Status Under Roman Law
During the late 1st century, Rome considered Judaism a legitimate religion, with protections and exemptions under Roman law that had been negotiated over two centuries (see also Anti-Judaism in the pre-Christian Roman Empire). Observant Jews had special rights, including the privilege of abstaining from the civic rites of ancient Roman religion. Failure to support public religion could otherwise be viewed as treasonous, since the Romans regarded their traditional religion as necessary for preserving the stability and prosperity of the state (see Religio and the state).

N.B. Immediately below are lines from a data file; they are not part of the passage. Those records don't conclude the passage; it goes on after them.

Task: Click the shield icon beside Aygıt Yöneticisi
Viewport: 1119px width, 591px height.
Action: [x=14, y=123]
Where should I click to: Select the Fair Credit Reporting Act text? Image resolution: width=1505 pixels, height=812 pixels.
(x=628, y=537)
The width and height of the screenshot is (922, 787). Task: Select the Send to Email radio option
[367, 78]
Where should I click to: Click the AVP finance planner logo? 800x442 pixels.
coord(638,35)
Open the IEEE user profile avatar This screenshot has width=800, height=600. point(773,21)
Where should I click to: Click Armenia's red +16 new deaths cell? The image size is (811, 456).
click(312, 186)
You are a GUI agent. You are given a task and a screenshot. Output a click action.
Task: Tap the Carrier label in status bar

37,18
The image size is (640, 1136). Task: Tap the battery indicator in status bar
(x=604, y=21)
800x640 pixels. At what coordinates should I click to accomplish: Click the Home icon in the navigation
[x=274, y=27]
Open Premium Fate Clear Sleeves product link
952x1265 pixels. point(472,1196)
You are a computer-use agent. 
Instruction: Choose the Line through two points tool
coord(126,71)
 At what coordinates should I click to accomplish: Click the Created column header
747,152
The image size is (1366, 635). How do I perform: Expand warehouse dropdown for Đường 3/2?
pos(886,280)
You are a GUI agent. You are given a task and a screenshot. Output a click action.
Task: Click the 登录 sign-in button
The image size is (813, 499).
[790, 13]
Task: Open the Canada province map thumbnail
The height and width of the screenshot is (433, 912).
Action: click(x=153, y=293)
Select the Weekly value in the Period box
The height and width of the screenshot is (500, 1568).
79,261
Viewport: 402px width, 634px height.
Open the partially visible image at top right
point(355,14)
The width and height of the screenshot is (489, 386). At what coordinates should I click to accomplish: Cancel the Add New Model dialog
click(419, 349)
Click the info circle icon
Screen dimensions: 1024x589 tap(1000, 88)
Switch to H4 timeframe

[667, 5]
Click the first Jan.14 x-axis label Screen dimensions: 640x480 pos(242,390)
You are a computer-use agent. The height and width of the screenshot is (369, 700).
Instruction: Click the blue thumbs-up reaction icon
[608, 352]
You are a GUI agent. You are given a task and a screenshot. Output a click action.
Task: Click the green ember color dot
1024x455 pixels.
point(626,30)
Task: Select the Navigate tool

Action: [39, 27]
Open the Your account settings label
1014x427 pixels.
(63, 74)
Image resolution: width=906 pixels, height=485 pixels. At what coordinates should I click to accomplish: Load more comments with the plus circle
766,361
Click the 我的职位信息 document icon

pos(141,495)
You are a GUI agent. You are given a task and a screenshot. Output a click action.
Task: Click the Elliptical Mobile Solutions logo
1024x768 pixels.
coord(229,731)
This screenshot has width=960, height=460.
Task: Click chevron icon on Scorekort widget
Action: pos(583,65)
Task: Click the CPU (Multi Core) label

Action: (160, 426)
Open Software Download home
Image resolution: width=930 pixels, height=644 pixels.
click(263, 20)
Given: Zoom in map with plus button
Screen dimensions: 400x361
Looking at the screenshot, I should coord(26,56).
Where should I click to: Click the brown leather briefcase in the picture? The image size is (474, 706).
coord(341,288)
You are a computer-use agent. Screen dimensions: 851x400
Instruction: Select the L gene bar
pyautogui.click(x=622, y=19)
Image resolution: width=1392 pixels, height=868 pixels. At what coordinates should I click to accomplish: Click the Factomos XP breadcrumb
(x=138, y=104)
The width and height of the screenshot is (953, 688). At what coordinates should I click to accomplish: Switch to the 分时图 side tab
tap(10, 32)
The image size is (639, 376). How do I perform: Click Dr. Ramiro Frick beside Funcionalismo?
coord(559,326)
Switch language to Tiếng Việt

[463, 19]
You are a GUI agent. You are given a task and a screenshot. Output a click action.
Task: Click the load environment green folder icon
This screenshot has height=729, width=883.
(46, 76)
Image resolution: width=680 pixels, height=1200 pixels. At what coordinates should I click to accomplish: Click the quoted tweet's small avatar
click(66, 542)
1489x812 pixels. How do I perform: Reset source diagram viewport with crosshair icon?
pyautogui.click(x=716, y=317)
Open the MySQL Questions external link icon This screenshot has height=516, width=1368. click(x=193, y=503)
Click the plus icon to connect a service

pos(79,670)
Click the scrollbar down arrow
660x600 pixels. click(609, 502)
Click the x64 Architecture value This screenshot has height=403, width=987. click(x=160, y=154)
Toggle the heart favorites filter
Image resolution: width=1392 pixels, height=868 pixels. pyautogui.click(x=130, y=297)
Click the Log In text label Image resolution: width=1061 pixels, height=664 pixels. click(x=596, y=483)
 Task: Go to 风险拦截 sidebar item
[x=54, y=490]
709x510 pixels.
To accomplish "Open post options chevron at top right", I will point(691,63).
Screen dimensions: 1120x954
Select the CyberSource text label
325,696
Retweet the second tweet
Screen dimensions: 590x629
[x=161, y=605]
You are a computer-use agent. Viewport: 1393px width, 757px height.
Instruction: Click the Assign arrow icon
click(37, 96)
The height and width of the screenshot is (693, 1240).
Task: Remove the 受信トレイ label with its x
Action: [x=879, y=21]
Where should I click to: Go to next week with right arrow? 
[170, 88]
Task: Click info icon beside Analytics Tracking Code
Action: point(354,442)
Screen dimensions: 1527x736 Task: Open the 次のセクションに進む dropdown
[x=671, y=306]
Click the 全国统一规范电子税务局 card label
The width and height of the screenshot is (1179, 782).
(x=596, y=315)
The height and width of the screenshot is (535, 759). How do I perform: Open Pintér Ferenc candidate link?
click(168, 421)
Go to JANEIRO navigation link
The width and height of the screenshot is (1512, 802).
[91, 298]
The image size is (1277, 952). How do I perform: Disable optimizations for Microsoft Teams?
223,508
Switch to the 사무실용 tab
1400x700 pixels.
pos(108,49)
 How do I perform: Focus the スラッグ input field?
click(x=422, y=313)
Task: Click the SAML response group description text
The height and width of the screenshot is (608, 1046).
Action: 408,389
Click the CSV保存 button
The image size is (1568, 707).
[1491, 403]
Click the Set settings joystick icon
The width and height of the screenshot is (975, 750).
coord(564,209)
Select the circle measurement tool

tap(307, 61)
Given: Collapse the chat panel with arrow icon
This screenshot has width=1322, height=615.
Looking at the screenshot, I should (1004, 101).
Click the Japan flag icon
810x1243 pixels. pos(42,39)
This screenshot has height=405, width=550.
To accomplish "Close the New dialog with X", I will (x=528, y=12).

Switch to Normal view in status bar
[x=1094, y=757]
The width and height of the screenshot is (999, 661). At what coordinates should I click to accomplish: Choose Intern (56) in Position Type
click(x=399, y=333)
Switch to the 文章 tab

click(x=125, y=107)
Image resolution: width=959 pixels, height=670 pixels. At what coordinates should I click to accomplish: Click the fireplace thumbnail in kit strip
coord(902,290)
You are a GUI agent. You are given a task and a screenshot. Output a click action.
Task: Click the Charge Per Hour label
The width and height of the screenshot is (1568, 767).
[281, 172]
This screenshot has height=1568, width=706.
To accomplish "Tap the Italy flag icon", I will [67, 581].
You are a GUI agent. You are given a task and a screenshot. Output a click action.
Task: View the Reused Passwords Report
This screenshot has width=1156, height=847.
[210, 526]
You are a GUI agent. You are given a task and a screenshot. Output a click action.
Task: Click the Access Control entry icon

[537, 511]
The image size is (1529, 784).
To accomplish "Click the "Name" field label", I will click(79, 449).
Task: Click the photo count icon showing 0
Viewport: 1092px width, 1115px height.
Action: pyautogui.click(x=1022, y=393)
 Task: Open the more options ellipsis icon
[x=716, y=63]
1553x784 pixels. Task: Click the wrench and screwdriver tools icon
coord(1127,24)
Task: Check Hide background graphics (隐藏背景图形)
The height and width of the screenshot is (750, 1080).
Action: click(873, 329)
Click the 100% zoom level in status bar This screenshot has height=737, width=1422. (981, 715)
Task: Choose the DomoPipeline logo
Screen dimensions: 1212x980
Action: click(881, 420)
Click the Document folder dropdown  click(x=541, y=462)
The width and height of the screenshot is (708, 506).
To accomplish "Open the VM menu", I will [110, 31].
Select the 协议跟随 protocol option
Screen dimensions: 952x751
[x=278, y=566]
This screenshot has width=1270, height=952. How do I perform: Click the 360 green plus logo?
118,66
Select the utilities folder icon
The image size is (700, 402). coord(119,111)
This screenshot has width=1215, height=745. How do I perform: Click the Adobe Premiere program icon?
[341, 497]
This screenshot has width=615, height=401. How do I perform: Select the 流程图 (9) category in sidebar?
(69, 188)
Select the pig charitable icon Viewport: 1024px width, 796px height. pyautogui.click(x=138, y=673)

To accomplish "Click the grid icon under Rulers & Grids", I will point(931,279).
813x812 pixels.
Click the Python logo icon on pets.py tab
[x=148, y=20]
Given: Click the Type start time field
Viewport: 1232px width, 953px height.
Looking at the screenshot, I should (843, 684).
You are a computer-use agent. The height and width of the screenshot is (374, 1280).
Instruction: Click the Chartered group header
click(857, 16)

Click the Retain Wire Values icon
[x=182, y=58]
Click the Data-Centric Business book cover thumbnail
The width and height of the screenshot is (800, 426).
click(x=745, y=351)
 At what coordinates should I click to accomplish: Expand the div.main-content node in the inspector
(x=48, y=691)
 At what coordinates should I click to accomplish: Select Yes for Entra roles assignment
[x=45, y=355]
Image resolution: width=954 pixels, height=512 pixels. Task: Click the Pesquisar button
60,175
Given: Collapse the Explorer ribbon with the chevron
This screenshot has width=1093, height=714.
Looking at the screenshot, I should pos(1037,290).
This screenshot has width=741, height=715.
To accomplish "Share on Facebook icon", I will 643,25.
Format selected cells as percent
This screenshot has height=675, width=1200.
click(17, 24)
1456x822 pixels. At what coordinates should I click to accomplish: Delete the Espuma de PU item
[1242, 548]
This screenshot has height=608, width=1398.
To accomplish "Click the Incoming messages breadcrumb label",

Christianity at first had been regarded by the Romans as a sect of Judaism, but eventually as a distinct religion requiring separate legal provisions. The distinction between Christianity and Rabbinic Judaism was recognized by the emperor Nerva around the year 98 in a decree granting Christians an exemption from paying the Fiscus Iudaicus, the annual tax upon the Jews. From that time, Roman literary sources begin to distinguish between Christians and Jews. In his letters to Trajan, Pliny assumes that Christians are not Jews because they do not pay the tax. Since paying taxes had been one of the ways that Jews demonstrated their goodwill and loyalty toward the Empire, Christians were left to negotiate their own alternatives to participating in Imperial cult; their inability or refusal to do so resulted at times in martyrdom and persecution. The Church Father Tertullian, for instance, had attempted to argue that Christianity was not inherently treasonous, and that Christians could offer their own form of prayer for the wellbeing of the emperor. Christianity was formally recognized as a legitimate religion by the Edict of Milan in 313.